Sans compter les conséquences sociales et sanitaires. Plusieurs familles ont dû déscolariser leurs enfants, le temps de retrouver un lieu où loger. Les évacuations ont aussi provoqué des traumatismes.
“Un stress aigu” pour les habitants évacués
“On a eu le cas d’un Monsieur d’origine haïtienne qui s’est effondré et qui verbalisait des idées noires : on a dû l’emmener aux urgences psychiatriques” témoigne ainsi François Lair, psychiatre de l’équipe mobile de l’hôpital de Cayenne, qui accompagnait Médecins du monde sur une évacuation récente. “Les conséquences au niveau psychique sont liées d’une part à un phénomène de perte de l’habitat, et à plus long terme, au phénomène de risque, avec une peur des interpellations et une difficulté de projection dans l’avenir, une notion de stress aigu” ajoute le médecin.

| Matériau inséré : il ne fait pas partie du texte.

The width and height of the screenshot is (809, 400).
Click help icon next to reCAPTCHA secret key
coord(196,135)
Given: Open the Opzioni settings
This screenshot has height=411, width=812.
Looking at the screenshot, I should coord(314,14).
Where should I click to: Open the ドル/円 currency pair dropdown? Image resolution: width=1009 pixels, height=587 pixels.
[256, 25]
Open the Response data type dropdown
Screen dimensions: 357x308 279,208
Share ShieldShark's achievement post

Pour certaines populations de Cayenne, les expulsions sont vécues en série. Dans le quartier dit de « Catéco », la destruction des habitats insalubres s’est faite en plusieurs temps : une première au printemps 2019, puis fin janvier, pour les 21 habitations restantes.
Certains habitants, essentiellement haïtiens, ont alors choisi de s’enfoncer un peu plus loin, dans le marécage, après avoir construit une passerelle, en bois de récupération, sur plus de 500 mètres. “Comme ils nous ont déménagé, on est venu ici” raconte ainsi Luis, brésilien. Avec ses huit enfants et son épouse, il a dû dormir deux mois à la rue.
Une ou plusieurs évacuations prévues à la fin du mois
“Les enfants dormaient dans la voiture” raconte le père de famille, qui dit avoir un titre de séjour français pour vivre en Guyane. “S’ils cassent ici, on ne sait pas où on va“, ajoute-t-il. L’île sur le marécage où il s’est reconstruit une maison est, elle aussi, visée par un jugement d’expulsion, contesté en justice par certains habitants.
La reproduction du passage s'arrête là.